If your child finds reading or spelling difficult, multisensory learning can give them the boost they need to get back on track.

Before we explain how it works, it helps to understand what’s happening in the brain when a child learns to read.

Reading Is Not Natural For The Brain

Human brains are naturally wired for speech, but learning to read is different. It’s a complex skill that develops gradually as the brain builds and strengthens the neural pathways needed to recognise sounds, letters and printed words.

We explain this in more detail in our article, ‘Why Learning to Read is Difficult‘.  However, a simple analogy is to think of your child’s brain as a dense, tangled forest.  Learning to read a word is like trying to clear a path through that forest:

Dense-forest
  • The First Attempt: The first time your child sounds out a word, there is no path at all. Pushing through the thick undergrowth is slow and tiring, and it takes a huge amount of mental effort. This is why reading can leave them feeling worn out or frustrated.

  • The Single‑Sensory Path: If we only show a child a word on a page, they’re relying on just their eyes. Their brain forms a tiny, fragile trail rather than a clear path. When they’re tired, distracted, or stressed, that faint trail can quickly disappear — and suddenly they “forget” the word they knew yesterday.

How Multisensory Input Builds Stronger Reading Pathways

Multisensory learning involves seeing, hearing, touching, and moving all at the same time.

When a child:

  • sees the letters
  • hears the sounds
  • touches and moves alphabet cards while building the word, or traces the word

…several regions in the brain are activated simultaneously, and the nerve cells (neurons) in different areas interconnect.  Neuroscientists tell us, ‘neurons that fire together wire together.’

So, essentially, multisensory activities help rewire the brain, and the extra connections build a stronger, more reliable reading pathway.

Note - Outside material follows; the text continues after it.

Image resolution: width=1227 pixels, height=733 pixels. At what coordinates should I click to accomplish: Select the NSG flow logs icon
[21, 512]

The signal from a single sensory input is weak because it travels along a thin, isolated ‘wire’.  With multisensory inputs, several ‘wires’ join together to form a thicker, more robust connection which:

  • speeds up processing
  • strengthens memory
  • provides backup routes if one sense falters
  • makes reading feel easier and more automatic
Multisensory-learning-single-connections-vs-multiple-connections-stronger-pathways

Why Hands-On Activities Help Beginning Readers

For young readers, phonics concepts like phonemes, graphemes, blending, and segmenting can feel very abstract. However, when children build words with alphabet cards or write them on paper, these ideas become more concrete and easier to understand.

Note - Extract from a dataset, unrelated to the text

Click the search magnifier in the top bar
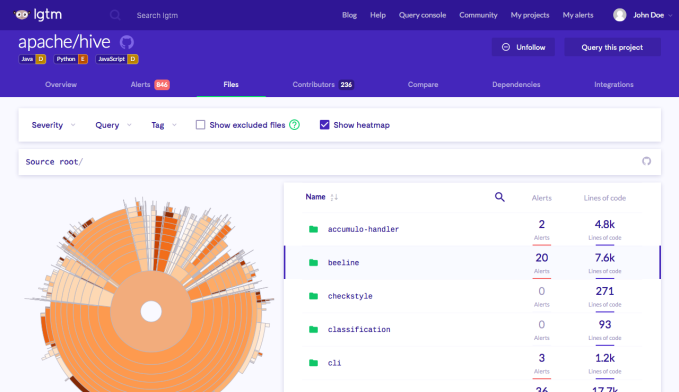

This matters because research suggests that abstract ideas can place heavy demands on a child’s working memory. Concrete examples and hands-on activities provide additional support, helping children focus on understanding sounds, letters and words without becoming overwhelmed.

Over time, this can help children develop greater confidence, reading fluency and comprehension.

Examples of Multisensory Activities

Writing is an important multisensory activity.  As children develop their fine motor skills by tracing and writing letters, it forces the hand, eyes, and inner voice to work in synchronisation.

From Effortful Reading To Automatic Reading

Multisensory learning is effective, but it’s not a magic bullet.  It still takes a lot of practice before children develop automatic word recognition. 

Regular practice produces a substance called myelin in the brain.  This wraps around the nerve fibres, forming an insulating layer.  Just like the plastic coating around an electrical wire, it protects the nerves and allows electrical signals to travel faster and more efficiently.